Kestner’s project Tableau harkens back to when communication and social connections took place in person with a conversation, or high-five. Tableau, which looks like your standard handsome nightstand, connects the high tech with the classic feeling of receiving a letter from a friend at camp. Essentially the device is an Internet-enabled printer and scanner that connects to a Twitter feed. When a photo appears in your feed, the Tableau prints it out and drops it into the drawer to be collected at the user’s leisure. If you want to send a message, you simply put it in the drawer and the Tableau scans it and publishes in to your feed. Constructed from reclaimed materials, it only uses Zink paper, a printing medium that requires no printer cartridges. The Tableau can currently be seen on exhibit at the Saint Etienne International Design Biennale.
Kestner’s other project, which involved some fellow Media Lab cohorts, he calls the Proverbial Wallet. Based around the disconnect between the user and the intangible numbers of a bank account, the Proverbial Wallet interprets numerical data into a physical stimulus using Bluetooth technology. Each of the three prototypes serve to alert the user of different scenarios they might encounter financially.
The Bumblebee contains a vibrating motor. Every time your bank processes a transaction, the wallet will buzz. If your wallet buzzes and you aren’t handing your credit card to a cashier or its not time to auto-pay your bills then it is probably a good idea to check for fraudulent activity.
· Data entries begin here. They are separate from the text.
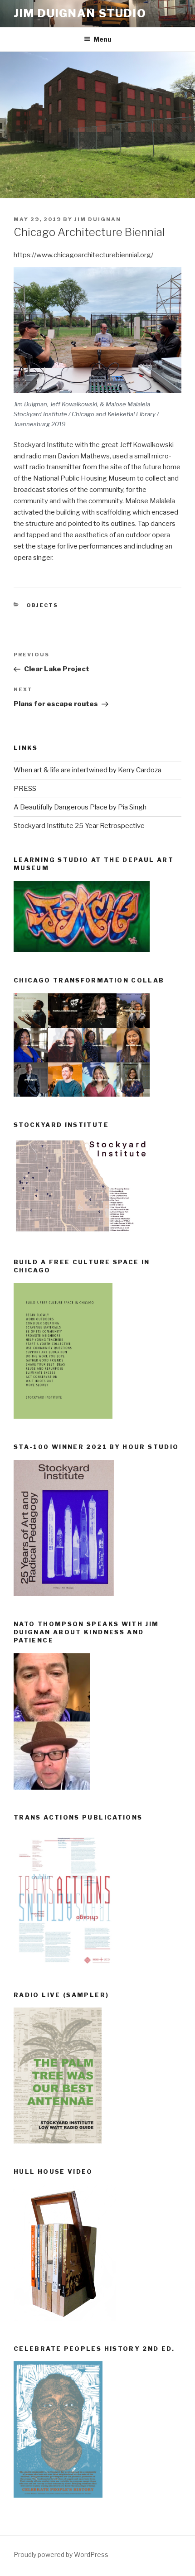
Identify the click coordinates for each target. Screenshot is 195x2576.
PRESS (25, 789)
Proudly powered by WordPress (61, 2554)
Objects (42, 605)
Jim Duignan (97, 219)
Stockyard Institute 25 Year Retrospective (79, 826)
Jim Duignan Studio (80, 13)
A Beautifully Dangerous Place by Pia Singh (80, 807)
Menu (102, 39)
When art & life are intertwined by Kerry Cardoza (87, 770)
Designed to protect the user from themselves, the Mother Bear wallet becomes easier to open when you’re flush, locking itself up like a clam when your balance gets low. You can also program it to abide by a monthly budget to discourage unnecessary spending.
The Peacock is ideal for anyone who wants to showboat how many zeros were on their last check. The wallet will swell or shrink depending on your account balance. If you deposit that fat check on Friday before going out for the night the Peacock will reflect your good fortune and potentially attract some lovely companions.
Both of Kestner’s projects take an interesting look at how we relate to our media and our money. Most modern users take for granted the giant virtual gap between information and the physical self. Kestner’s work remind us how communication used to take place, the value of physically interacting with the virtual world and why all of that might be really important.